**Document segment:**
┌──
So I'm trying to publish my personal website using Github Pages. It originally had a couple of video files, but Mr.Terminal told me git doesn't allow files of that size and I conceded. I removed the files, "git add"-ed the folder, and committed the changes. When I type in "git push origin master", however, it still gives me the same error. Am I approaching this wrong?
-
It looks like you didn't remove the large video files from the commit. ('Ticks and Leeches.mp4', 'Awake And Alive.mp4'). Even using `git rm
` to remove the large files won't help you, because these would still be pushed as history. Follow the directions here to purge: https://help.github.com/articles/remove-sensitive-data/ – rmharrison Nov 16 '16 at 01:00 -
Possible duplicate of [Completely remove a file from whole git repository](http://stackoverflow.com/questions/16877530/completely-remove-a-file-from-whole-git-repository) – 1615903 Nov 16 '16 at 05:08
-
I'll try that thanks! – Sanchit Batra Nov 17 '16 at 20:53
2 Answers
Git isn't intended to store large binary files--it's source control. Github is a Git repo (as well as a number of productivity tools) and it's core functionality is tied to supporting Git repo functionality.
└──
**Instruction 1:** In the GitHub Pages thread, which two video files does the first comment name as still being in the commit?
**Instruction 2:** Write out the GitHub Pages thread word for word, starting with "So I'm trying" and going on through "approaching this wrong?".

**Provided records:**
┌──
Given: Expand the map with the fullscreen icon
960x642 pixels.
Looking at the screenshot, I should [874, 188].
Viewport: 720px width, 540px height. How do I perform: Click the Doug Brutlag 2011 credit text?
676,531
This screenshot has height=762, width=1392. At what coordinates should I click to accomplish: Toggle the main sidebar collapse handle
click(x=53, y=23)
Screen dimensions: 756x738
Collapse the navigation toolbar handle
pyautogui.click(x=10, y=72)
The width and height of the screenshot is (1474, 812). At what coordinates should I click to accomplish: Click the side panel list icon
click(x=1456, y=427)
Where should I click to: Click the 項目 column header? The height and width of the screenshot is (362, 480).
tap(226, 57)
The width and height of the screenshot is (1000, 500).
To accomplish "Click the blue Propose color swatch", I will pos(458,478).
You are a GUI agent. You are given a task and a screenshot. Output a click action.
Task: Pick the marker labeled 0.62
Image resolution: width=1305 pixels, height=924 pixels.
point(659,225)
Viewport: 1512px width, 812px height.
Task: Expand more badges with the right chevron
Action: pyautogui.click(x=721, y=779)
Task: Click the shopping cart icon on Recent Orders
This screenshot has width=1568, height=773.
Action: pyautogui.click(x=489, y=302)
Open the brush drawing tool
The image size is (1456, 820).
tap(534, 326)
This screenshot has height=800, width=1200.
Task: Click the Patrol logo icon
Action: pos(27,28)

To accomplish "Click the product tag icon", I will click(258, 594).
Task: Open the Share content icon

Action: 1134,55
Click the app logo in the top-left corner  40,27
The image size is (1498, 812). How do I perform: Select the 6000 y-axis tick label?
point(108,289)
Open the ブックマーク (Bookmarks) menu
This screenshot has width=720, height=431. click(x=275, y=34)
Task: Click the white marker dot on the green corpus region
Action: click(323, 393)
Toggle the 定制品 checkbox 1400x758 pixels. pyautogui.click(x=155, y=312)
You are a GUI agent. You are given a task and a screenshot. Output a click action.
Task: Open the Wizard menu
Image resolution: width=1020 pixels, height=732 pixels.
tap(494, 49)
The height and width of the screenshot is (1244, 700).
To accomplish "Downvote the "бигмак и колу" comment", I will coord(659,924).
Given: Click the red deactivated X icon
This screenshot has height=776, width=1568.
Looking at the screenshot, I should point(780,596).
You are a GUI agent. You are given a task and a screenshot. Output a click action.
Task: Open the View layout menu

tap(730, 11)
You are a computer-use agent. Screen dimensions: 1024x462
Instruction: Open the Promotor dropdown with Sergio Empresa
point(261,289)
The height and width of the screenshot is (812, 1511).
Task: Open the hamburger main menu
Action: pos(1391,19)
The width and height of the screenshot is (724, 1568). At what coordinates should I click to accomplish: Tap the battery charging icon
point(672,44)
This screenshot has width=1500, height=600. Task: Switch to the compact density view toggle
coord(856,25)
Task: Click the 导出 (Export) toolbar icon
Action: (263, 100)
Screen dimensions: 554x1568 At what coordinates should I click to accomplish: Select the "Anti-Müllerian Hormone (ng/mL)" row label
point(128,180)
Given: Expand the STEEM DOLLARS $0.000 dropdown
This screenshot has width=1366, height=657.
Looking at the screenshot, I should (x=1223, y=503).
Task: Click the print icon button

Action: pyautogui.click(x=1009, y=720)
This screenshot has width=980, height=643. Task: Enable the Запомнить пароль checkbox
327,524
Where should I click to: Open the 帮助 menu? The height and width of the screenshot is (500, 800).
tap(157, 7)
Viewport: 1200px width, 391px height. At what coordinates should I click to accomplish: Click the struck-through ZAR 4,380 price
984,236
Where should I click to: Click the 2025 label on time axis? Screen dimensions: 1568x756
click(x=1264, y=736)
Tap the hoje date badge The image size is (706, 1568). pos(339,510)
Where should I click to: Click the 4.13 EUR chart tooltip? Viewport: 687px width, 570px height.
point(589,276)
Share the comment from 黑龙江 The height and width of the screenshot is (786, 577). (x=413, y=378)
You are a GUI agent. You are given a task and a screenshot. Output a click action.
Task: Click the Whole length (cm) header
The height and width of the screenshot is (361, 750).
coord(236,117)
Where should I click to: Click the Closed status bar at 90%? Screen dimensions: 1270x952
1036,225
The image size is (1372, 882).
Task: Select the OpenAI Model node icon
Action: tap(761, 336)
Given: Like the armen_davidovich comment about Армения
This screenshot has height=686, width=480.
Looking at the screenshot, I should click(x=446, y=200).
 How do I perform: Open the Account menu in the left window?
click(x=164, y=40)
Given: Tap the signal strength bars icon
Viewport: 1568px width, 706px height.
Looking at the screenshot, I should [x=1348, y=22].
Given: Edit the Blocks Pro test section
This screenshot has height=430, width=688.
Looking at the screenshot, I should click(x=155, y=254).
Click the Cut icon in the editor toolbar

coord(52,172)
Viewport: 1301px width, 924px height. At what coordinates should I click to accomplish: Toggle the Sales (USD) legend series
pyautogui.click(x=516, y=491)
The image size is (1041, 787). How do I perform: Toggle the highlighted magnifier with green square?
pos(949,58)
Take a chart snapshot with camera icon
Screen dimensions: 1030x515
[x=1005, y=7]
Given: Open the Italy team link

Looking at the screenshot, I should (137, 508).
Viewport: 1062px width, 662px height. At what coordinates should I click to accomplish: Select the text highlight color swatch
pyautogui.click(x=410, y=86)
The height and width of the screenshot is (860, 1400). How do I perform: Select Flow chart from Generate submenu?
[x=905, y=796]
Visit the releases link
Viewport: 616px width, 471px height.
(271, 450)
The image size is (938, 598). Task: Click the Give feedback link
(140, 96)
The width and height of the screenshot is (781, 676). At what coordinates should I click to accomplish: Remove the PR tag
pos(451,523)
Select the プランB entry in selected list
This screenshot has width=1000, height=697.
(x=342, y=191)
└──
**Written solution 1:** 'Ticks and Leeches.mp4' and 'Awake And Alive.mp4'

**Written solution 2:**
So I'm trying to publish my personal website using Github Pages. It originally had a couple of video files, but Mr.Terminal told me git doesn't allow files of that size and I conceded. I removed the files, "git add"-ed the folder, and committed the changes. When I type in "git push origin master", however, it still gives me the same error. Am I approaching this wrong?